* **Directions**:
Reproduce the item lines below verbatim, beginning at the line that contains "Close the Eigenschaften panel" and stopping after the line that contains "point(904,39)". Leave the pictures out of your reproduction.

* **Data supplied**:
*****
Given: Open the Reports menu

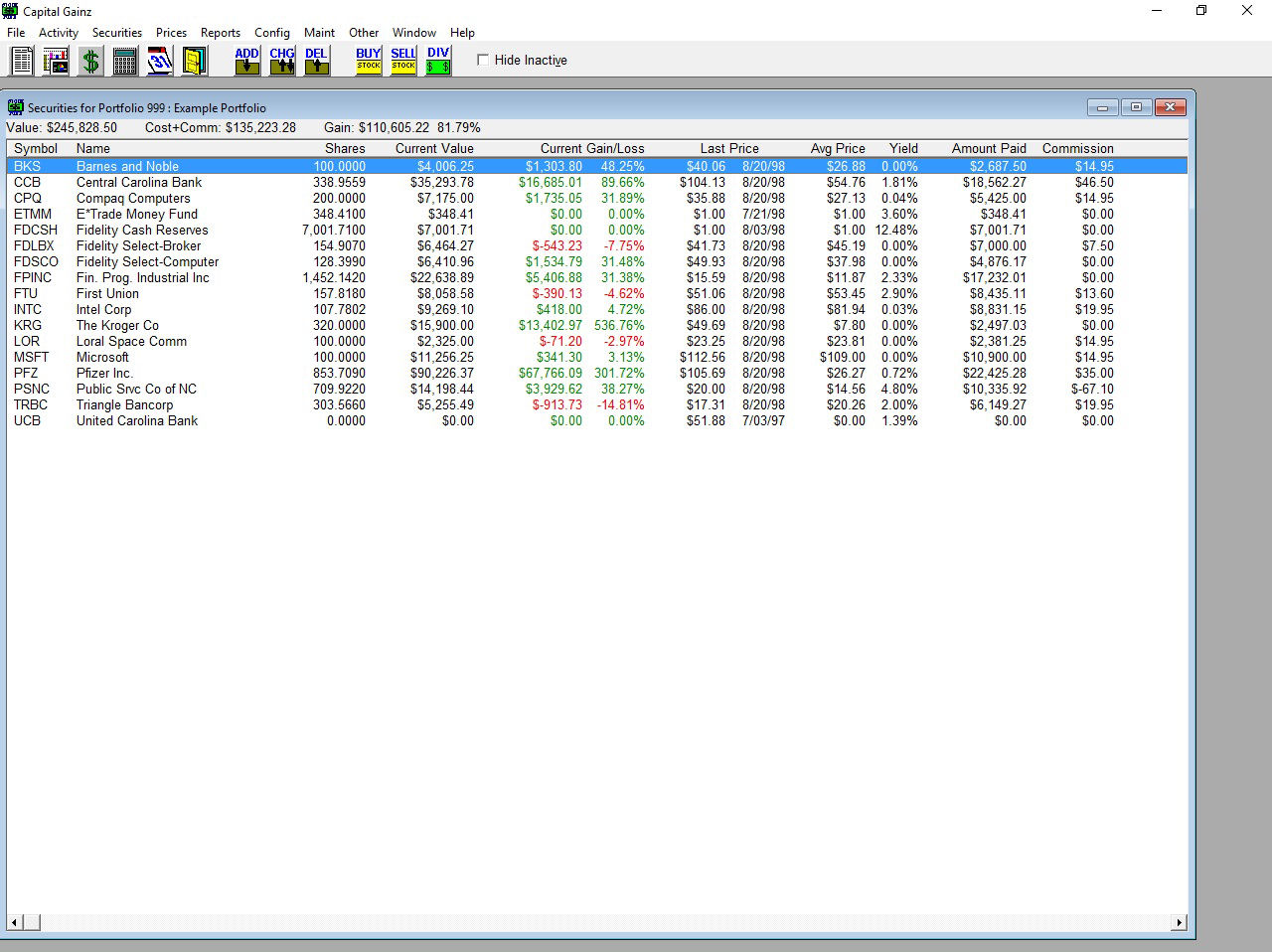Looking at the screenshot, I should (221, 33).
*****
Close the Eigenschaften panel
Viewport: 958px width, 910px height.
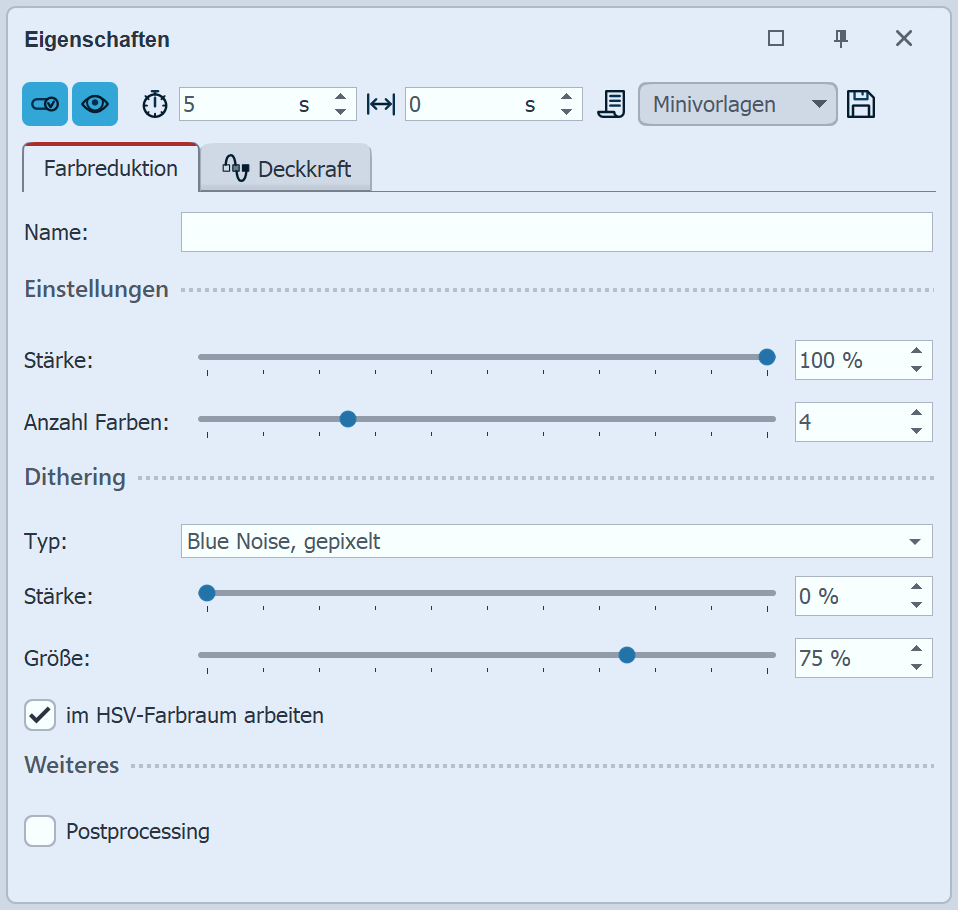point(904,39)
*****
* **Task answer**:
Close the Eigenschaften panel
Viewport: 958px width, 910px height.
point(904,39)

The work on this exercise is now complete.